====== DATA SHOWN

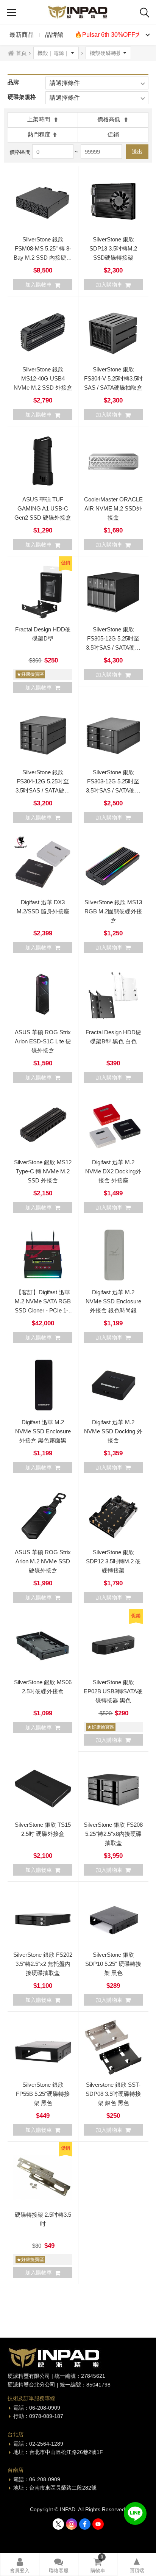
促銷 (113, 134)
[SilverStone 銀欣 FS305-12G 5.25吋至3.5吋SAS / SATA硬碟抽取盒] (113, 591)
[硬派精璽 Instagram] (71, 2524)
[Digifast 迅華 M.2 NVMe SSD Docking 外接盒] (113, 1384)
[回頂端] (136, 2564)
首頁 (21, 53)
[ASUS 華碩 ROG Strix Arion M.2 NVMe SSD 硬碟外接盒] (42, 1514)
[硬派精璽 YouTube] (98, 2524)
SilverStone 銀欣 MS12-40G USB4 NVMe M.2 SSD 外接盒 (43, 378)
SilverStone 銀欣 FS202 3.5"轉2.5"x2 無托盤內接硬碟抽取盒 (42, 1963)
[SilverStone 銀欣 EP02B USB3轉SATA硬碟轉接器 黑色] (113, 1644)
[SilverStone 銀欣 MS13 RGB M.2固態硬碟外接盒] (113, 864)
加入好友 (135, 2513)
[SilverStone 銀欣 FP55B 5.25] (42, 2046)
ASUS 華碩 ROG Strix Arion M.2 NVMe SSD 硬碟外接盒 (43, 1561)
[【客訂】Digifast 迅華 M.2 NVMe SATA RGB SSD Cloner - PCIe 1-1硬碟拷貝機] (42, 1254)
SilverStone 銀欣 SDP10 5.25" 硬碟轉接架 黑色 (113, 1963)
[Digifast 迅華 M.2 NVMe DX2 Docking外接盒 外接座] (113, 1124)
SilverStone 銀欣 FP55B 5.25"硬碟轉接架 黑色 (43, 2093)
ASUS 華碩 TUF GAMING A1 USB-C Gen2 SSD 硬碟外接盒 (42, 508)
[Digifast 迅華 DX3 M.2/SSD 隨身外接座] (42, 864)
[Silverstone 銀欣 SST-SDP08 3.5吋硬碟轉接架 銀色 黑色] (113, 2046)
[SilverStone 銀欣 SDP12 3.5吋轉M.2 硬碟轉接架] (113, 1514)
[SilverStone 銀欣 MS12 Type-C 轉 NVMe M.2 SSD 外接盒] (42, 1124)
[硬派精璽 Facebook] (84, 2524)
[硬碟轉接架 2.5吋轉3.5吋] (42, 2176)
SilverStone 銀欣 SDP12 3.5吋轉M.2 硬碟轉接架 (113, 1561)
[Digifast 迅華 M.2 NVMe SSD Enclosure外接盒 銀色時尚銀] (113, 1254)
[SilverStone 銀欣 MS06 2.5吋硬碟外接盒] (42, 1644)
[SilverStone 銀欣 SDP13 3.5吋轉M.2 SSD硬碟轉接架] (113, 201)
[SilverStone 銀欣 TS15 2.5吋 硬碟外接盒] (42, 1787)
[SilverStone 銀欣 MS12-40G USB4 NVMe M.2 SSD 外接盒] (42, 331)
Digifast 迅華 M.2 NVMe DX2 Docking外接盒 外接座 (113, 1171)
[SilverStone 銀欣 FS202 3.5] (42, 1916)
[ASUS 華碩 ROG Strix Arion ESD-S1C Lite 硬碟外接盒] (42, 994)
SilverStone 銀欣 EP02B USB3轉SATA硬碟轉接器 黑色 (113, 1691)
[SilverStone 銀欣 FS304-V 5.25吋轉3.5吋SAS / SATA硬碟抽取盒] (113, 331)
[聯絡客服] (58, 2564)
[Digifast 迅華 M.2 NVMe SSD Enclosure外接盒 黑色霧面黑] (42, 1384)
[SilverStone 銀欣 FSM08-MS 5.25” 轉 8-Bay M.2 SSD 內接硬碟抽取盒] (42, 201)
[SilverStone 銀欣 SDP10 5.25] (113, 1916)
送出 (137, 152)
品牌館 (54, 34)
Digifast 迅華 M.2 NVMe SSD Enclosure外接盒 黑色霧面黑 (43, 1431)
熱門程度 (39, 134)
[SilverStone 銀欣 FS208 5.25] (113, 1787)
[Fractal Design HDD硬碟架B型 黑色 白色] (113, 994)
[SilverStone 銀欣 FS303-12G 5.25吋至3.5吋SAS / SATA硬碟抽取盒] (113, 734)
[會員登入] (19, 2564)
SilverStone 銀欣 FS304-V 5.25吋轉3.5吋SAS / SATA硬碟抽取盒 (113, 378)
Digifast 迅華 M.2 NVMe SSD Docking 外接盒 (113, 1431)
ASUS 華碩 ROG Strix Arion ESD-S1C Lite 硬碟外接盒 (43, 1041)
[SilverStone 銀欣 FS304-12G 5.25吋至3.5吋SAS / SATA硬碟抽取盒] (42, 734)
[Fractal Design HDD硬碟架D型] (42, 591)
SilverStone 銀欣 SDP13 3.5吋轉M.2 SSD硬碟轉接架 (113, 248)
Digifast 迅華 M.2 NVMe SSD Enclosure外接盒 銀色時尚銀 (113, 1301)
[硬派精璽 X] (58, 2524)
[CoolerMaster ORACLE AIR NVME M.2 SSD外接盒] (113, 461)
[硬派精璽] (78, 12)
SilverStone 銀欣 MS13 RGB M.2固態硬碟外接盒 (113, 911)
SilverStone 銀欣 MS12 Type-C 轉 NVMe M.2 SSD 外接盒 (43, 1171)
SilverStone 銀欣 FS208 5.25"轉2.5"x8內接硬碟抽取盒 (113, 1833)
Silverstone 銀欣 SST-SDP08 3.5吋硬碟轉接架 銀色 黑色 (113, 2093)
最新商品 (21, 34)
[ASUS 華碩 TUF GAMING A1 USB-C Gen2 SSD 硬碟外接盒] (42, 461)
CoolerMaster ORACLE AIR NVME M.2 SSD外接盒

============
====== DATA SHOWN

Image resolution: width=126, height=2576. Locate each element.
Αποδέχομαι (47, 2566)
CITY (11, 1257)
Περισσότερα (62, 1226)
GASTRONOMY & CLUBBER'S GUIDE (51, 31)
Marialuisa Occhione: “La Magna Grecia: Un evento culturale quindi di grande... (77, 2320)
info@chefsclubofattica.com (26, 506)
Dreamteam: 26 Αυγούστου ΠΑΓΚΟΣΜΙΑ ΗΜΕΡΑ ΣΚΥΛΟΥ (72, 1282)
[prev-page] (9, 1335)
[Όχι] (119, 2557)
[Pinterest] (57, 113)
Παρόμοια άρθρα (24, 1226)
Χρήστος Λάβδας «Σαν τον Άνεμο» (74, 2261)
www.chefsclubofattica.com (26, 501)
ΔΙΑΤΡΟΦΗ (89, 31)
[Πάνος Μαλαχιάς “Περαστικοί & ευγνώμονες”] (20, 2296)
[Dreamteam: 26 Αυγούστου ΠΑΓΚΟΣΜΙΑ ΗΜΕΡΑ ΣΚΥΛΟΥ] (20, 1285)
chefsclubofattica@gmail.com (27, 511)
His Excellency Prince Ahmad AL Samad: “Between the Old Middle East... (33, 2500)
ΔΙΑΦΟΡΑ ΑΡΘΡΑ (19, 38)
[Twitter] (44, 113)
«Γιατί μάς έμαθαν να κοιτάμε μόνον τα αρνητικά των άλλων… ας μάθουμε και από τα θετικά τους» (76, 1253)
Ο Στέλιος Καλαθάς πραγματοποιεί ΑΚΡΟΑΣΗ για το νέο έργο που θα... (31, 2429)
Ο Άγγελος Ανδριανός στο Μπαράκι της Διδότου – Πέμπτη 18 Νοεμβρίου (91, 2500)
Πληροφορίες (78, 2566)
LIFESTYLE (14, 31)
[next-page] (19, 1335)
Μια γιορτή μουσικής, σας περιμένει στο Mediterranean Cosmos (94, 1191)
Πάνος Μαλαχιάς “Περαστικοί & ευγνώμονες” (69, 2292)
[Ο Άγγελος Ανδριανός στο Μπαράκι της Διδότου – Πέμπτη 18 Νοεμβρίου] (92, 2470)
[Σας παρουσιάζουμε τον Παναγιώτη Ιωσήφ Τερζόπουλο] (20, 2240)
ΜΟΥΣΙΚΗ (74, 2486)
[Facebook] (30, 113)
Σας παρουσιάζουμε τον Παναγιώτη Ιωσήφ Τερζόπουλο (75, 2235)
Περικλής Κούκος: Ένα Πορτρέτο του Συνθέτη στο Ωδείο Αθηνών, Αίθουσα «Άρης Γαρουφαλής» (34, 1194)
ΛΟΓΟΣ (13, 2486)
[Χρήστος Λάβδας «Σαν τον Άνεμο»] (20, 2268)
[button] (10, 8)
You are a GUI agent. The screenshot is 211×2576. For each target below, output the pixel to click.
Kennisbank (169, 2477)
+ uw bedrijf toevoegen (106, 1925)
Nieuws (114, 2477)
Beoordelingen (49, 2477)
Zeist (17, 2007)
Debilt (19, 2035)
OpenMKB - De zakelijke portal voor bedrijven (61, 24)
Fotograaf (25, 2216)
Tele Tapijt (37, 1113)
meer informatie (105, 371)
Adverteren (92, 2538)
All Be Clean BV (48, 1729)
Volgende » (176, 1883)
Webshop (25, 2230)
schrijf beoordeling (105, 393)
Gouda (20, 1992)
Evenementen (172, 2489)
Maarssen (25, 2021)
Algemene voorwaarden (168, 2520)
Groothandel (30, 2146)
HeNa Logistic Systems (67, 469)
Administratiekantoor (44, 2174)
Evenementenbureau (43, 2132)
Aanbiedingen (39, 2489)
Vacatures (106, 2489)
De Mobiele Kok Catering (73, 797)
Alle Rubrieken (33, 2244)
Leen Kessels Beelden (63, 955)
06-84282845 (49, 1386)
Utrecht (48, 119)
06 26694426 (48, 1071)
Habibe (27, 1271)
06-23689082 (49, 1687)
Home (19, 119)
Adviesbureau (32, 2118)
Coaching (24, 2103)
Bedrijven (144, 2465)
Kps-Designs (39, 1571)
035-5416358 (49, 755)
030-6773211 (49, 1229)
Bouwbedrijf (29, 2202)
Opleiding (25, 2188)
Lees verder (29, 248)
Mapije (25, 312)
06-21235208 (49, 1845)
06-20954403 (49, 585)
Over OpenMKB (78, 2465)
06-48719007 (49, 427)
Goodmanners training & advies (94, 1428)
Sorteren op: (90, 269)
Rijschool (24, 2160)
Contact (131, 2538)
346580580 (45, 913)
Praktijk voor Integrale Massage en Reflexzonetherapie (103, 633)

============
====== DATA SHOWN

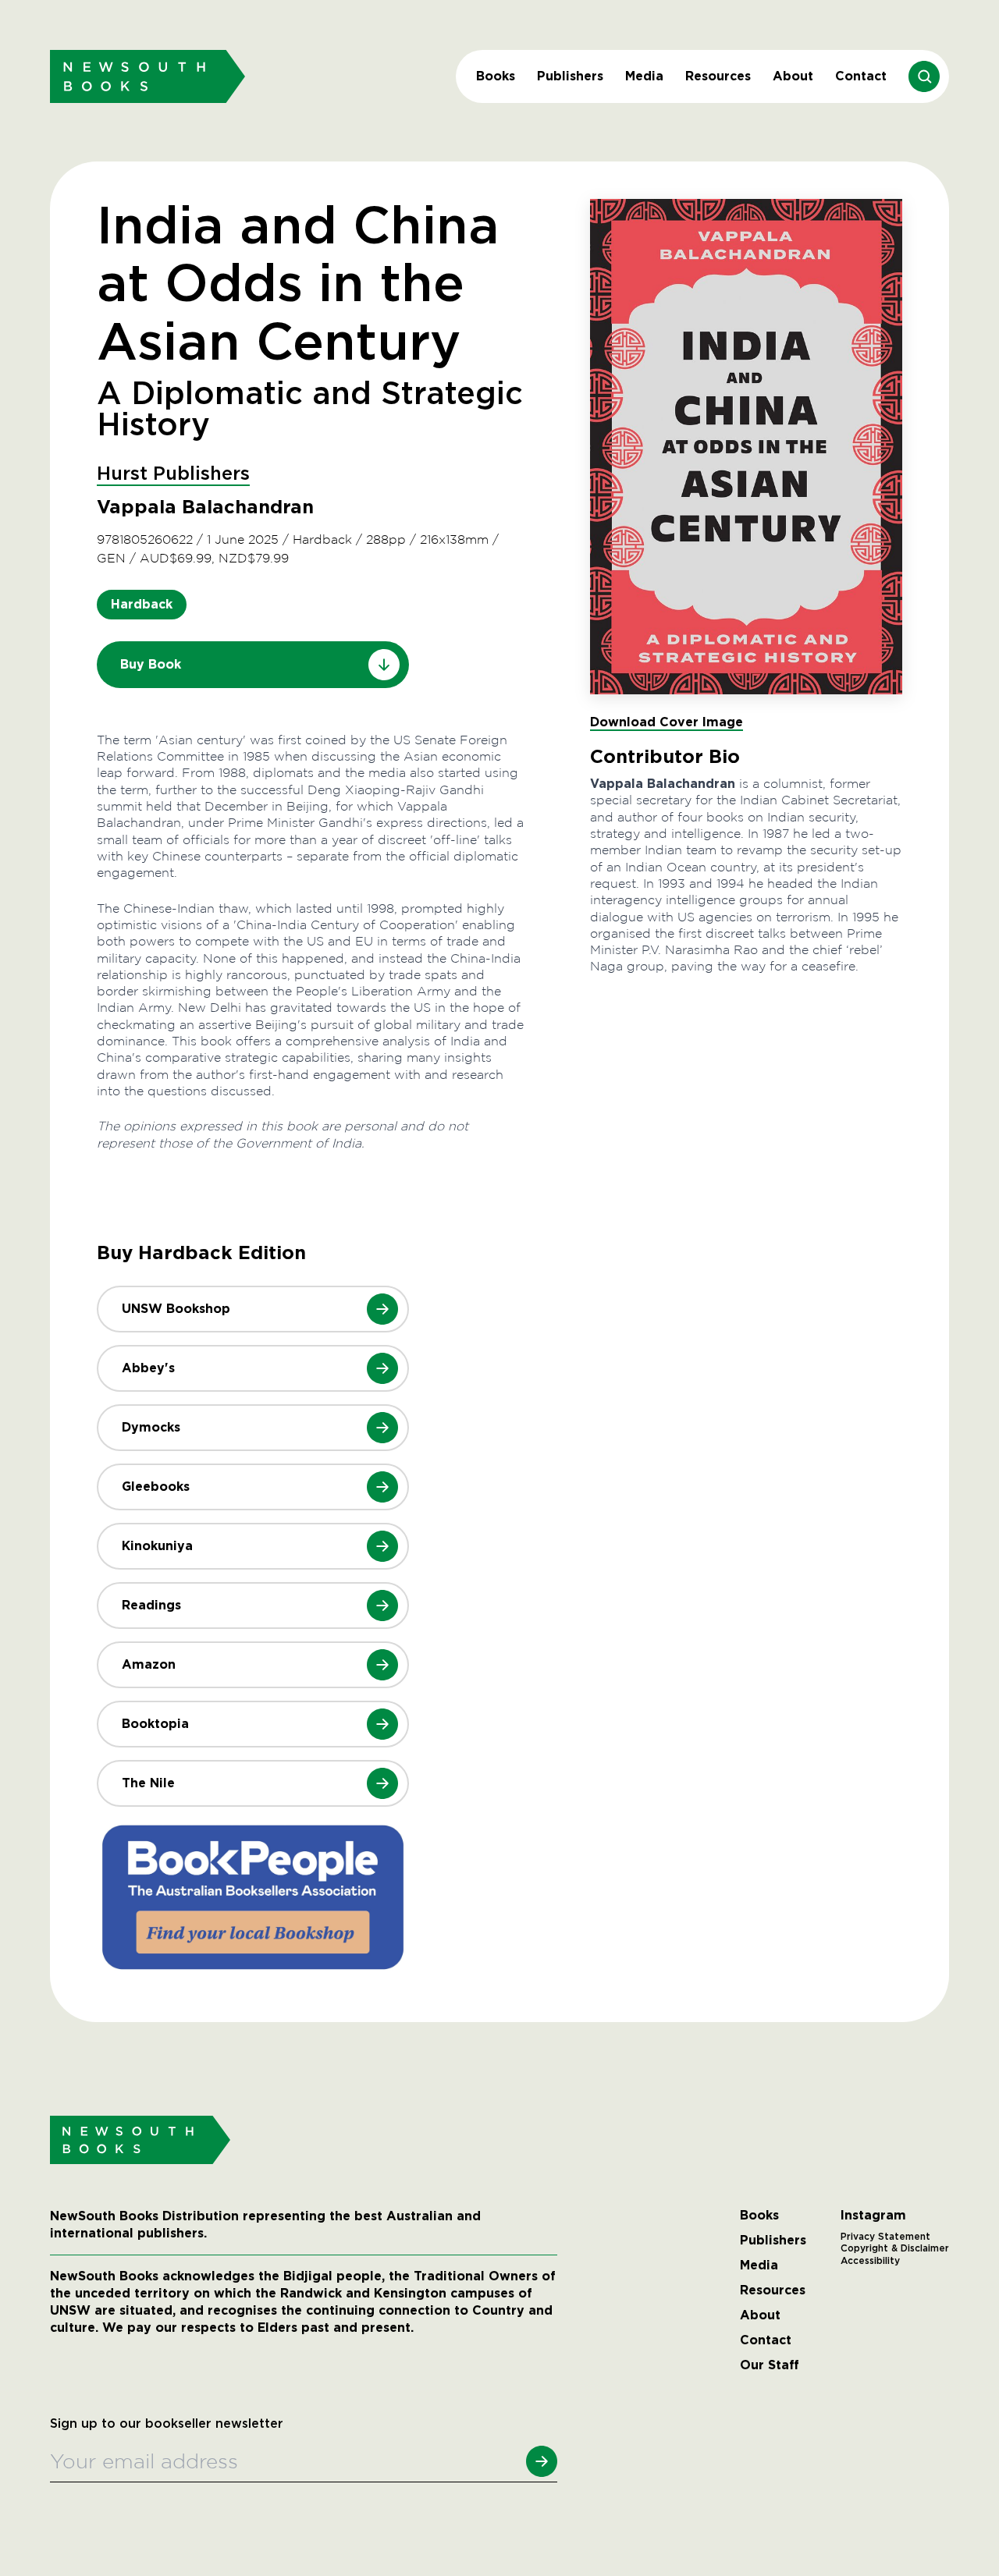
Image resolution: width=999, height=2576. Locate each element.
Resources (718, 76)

============

* **YOUR OBJECTIVE**
Write out only the lines that run from the line containing "Aanbiedingen (39, 2489)" through the line containing "Praktijk voor Integrale", both included, exactly as they appear above.

* **OUTPUT FOR THIS TASK**
Aanbiedingen (39, 2489)
Vacatures (106, 2489)
De Mobiele Kok Catering (73, 797)
Alle Rubrieken (33, 2244)
Leen Kessels Beelden (63, 955)
06-84282845 (49, 1386)
Utrecht (48, 119)
06 26694426 (48, 1071)
Habibe (27, 1271)
06-23689082 (49, 1687)
Home (19, 119)
Adviesbureau (32, 2118)
Coaching (24, 2103)
Bedrijven (144, 2465)
Kps-Designs (39, 1571)
035-5416358 (49, 755)
030-6773211 (49, 1229)
Bouwbedrijf (29, 2202)
Opleiding (25, 2188)
Lees verder (29, 248)
Mapije (25, 312)
06-21235208 (49, 1845)
06-20954403 (49, 585)
Over OpenMKB (78, 2465)
06-48719007 (49, 427)
Goodmanners training & advies (94, 1428)
Sorteren op: (90, 269)
Rijschool (24, 2160)
Contact (131, 2538)
346580580 (45, 913)
Praktijk voor Integrale Massage en Reflexzonetherapie (103, 633)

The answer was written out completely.